** BEGIN DATA FOR THIS EXERCISE **
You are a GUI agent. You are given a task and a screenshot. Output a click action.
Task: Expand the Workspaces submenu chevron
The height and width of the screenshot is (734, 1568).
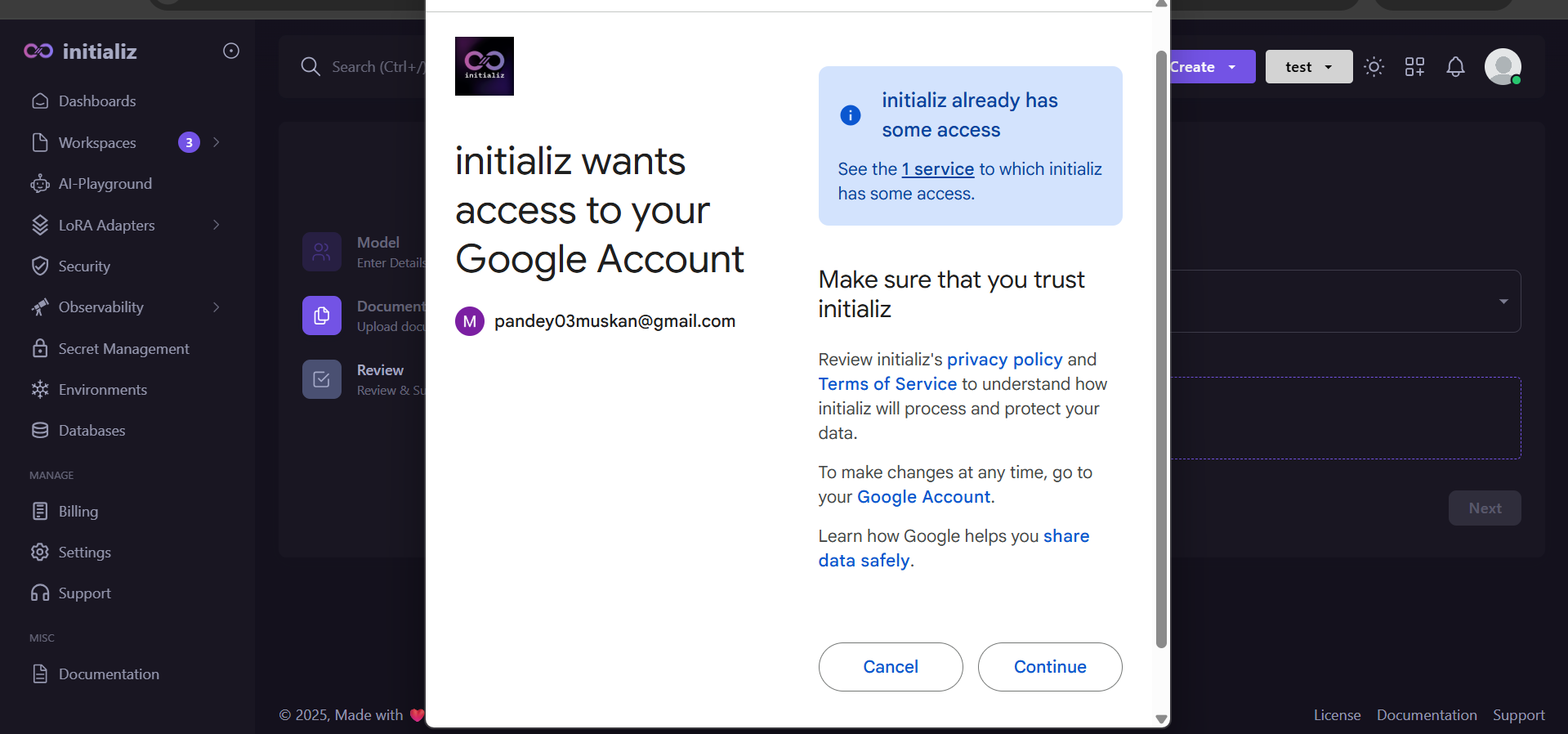217,142
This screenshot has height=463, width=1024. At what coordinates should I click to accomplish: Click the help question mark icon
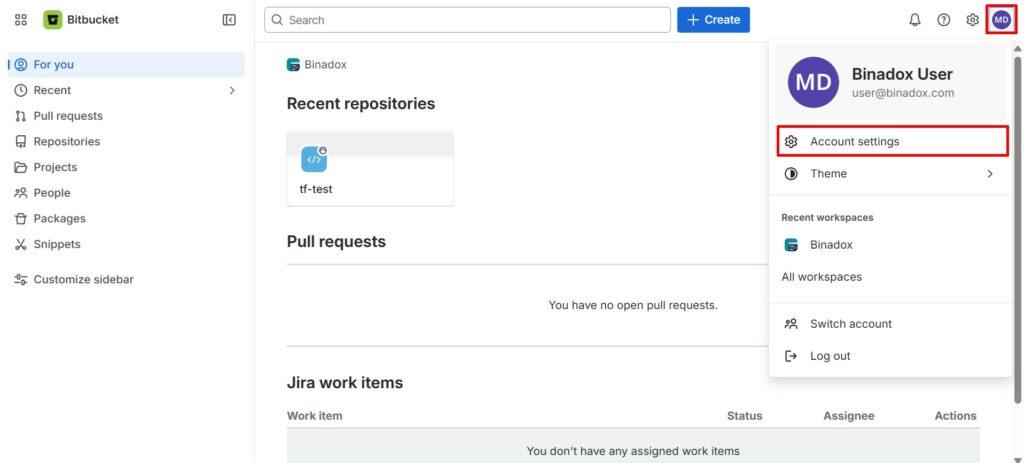tap(944, 20)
** END DATA FOR THIS EXERCISE **
WORK TO DO: Echo the data above line for line, leaving out the pictures.

FULL RESPONSE:
You are a GUI agent. You are given a task and a screenshot. Output a click action.
Task: Expand the Workspaces submenu chevron
The height and width of the screenshot is (734, 1568).
217,142
This screenshot has height=463, width=1024. At what coordinates should I click to accomplish: Click the help question mark icon
tap(944, 20)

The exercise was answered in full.